* _Target position records_
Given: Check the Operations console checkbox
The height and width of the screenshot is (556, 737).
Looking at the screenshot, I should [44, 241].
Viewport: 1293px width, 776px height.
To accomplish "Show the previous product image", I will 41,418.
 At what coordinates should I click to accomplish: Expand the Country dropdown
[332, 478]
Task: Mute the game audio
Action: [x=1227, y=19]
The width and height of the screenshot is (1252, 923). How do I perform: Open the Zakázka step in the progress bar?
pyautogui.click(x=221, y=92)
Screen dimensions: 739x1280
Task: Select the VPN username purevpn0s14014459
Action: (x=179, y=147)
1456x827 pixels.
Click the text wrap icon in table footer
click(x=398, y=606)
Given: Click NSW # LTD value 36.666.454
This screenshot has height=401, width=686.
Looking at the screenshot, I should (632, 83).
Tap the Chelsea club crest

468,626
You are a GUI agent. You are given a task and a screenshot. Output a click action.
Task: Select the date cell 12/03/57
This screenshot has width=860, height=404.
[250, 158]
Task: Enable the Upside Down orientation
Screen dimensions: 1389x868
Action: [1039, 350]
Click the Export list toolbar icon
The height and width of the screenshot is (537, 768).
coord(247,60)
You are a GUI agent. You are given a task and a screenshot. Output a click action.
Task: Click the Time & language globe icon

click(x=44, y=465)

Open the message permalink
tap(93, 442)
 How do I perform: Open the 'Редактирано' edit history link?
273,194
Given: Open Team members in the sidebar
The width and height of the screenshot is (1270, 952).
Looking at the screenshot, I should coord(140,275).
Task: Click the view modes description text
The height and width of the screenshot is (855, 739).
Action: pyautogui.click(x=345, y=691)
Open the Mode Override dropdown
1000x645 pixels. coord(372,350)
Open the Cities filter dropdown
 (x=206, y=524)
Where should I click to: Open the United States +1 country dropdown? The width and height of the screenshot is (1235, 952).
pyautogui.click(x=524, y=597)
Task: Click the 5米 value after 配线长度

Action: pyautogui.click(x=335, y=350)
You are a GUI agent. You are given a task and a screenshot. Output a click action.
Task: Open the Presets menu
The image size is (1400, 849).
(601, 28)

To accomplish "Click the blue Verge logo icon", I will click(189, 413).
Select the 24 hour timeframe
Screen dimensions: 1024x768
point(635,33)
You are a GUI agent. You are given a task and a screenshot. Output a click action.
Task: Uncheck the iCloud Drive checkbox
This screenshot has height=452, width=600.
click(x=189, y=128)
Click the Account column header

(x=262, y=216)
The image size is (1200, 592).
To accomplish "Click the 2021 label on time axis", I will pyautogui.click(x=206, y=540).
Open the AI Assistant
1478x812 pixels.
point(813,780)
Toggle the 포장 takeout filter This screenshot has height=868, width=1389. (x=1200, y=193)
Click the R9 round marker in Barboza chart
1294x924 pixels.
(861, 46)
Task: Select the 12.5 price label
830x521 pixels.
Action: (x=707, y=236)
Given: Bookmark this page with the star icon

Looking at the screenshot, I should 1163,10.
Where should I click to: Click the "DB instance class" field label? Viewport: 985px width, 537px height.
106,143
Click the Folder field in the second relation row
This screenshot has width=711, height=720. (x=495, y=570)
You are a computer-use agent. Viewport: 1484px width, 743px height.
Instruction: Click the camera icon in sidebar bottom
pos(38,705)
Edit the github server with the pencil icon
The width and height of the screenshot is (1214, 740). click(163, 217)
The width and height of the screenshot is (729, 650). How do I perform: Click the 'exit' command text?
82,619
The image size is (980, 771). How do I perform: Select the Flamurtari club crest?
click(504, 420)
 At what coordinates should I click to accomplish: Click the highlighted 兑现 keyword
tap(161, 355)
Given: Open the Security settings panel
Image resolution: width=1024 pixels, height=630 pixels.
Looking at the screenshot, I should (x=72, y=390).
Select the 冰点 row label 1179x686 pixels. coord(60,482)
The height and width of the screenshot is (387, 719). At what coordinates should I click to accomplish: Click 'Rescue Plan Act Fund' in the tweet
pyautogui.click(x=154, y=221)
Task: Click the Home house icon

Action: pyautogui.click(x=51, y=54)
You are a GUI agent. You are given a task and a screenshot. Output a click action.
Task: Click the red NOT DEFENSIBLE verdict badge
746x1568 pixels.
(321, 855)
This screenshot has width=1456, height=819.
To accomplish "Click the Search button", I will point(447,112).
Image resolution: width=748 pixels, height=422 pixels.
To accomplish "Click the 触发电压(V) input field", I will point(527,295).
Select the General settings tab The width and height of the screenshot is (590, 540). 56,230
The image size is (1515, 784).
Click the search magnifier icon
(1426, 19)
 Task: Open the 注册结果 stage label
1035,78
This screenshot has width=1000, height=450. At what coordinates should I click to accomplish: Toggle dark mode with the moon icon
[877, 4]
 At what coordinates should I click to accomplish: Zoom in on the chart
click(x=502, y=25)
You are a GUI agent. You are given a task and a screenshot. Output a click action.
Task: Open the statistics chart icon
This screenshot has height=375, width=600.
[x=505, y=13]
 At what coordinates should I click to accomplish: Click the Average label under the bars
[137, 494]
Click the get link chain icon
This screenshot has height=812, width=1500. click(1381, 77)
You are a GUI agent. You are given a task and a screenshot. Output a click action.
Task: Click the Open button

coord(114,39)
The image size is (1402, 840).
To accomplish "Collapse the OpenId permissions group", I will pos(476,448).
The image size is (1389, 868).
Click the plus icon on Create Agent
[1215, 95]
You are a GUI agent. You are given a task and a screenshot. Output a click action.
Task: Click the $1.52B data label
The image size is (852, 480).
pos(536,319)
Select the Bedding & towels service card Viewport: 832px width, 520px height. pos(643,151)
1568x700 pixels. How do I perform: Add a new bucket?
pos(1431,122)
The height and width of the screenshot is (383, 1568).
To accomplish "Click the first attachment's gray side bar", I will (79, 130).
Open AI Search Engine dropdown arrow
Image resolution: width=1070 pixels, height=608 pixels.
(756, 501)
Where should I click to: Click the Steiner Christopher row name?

* _EXERCISE PROMPT_
Copy out the lines from the one containing "The width and height of the screenshot is (1252, 923)." through the one containing "Action: (x=179, y=147)", character for character.

* _SOLUTION TO THIS TASK_
The width and height of the screenshot is (1252, 923). How do I perform: Open the Zakázka step in the progress bar?
pyautogui.click(x=221, y=92)
Screen dimensions: 739x1280
Task: Select the VPN username purevpn0s14014459
Action: (x=179, y=147)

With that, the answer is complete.